(EXTRACTED ENTRIES Opens)

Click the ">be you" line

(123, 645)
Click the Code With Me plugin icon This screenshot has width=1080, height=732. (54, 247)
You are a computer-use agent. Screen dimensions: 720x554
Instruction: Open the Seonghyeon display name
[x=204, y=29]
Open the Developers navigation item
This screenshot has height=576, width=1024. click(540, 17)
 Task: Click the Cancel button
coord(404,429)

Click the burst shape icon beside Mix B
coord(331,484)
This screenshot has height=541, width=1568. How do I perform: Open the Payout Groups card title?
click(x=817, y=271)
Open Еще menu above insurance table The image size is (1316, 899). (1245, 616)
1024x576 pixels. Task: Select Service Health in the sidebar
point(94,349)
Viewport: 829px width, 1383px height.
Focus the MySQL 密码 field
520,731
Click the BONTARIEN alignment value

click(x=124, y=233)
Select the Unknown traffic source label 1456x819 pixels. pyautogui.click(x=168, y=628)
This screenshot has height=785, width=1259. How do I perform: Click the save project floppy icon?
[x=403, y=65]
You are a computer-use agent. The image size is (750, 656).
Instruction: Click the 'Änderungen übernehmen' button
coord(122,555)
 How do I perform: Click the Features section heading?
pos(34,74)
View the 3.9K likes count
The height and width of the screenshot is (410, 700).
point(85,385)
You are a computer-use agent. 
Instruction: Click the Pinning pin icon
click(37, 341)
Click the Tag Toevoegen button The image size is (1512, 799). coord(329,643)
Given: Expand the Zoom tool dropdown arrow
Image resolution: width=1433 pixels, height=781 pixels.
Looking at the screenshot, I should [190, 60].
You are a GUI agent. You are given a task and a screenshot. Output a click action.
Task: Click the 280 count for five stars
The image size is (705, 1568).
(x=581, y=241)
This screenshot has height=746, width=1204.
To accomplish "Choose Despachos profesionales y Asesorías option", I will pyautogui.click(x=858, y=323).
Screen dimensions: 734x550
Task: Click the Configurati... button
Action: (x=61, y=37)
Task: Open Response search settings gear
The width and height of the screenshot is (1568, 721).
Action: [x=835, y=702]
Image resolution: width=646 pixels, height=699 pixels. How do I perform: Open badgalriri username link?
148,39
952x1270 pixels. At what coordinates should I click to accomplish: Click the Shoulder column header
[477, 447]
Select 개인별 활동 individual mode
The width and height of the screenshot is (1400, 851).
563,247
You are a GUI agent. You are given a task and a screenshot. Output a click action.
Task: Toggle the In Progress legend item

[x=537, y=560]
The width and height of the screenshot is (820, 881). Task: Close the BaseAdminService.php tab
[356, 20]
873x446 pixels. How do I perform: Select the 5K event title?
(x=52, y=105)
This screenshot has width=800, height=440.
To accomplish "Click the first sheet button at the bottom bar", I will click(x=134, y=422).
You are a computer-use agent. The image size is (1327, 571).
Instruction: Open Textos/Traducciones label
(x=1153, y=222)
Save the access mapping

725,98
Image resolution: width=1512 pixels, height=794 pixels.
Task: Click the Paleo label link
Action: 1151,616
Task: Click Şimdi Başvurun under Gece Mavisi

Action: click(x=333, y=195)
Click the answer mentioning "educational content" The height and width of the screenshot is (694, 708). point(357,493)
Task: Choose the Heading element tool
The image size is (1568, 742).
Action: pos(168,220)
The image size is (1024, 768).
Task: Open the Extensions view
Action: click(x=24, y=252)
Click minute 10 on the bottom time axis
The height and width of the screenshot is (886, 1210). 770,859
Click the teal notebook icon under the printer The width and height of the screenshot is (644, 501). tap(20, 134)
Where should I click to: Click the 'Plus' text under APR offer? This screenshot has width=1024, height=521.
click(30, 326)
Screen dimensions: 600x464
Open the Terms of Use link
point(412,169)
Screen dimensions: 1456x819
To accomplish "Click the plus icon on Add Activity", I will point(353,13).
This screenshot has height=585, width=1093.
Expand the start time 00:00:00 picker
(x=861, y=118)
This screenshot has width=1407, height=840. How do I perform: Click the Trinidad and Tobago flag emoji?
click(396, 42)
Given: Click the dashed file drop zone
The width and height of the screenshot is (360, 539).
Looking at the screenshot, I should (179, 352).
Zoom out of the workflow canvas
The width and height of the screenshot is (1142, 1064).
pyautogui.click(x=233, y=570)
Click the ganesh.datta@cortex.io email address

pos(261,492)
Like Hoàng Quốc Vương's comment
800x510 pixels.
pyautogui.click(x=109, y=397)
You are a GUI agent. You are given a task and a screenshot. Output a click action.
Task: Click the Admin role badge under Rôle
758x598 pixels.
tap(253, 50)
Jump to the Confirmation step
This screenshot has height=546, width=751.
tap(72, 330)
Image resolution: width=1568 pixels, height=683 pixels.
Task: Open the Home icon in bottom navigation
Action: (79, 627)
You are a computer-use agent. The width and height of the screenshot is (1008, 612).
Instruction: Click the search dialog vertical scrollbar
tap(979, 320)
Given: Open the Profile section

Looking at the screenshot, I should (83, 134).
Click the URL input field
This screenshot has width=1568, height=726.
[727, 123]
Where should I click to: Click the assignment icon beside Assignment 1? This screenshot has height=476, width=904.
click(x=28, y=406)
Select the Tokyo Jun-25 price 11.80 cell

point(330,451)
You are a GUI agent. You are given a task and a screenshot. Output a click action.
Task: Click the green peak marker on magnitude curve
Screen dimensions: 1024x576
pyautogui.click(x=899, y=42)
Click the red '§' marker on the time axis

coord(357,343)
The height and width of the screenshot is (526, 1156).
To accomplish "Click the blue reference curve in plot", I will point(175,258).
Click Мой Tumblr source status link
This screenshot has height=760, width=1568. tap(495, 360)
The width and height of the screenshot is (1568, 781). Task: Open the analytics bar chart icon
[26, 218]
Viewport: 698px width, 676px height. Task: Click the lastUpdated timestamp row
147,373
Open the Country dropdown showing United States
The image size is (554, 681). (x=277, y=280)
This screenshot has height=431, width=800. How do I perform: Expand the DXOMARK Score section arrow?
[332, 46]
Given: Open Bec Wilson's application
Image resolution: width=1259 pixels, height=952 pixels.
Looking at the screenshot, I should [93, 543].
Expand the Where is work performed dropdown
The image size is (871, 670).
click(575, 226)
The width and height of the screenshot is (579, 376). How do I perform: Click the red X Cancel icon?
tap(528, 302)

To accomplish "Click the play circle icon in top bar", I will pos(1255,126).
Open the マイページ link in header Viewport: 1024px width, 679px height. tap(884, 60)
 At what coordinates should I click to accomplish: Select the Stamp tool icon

(EXTRACTED ENTRIES Closes)

Every line above from the line with "Image resolution: width=1433" to the line with "This screenshot has height=746, width=1204.", inclusive, must be returned exactly; no other line belongs in the reply.

THE ANSWER:
Image resolution: width=1433 pixels, height=781 pixels.
Looking at the screenshot, I should [190, 60].
You are a GUI agent. You are given a task and a screenshot. Output a click action.
Task: Click the 280 count for five stars
The image size is (705, 1568).
(x=581, y=241)
This screenshot has height=746, width=1204.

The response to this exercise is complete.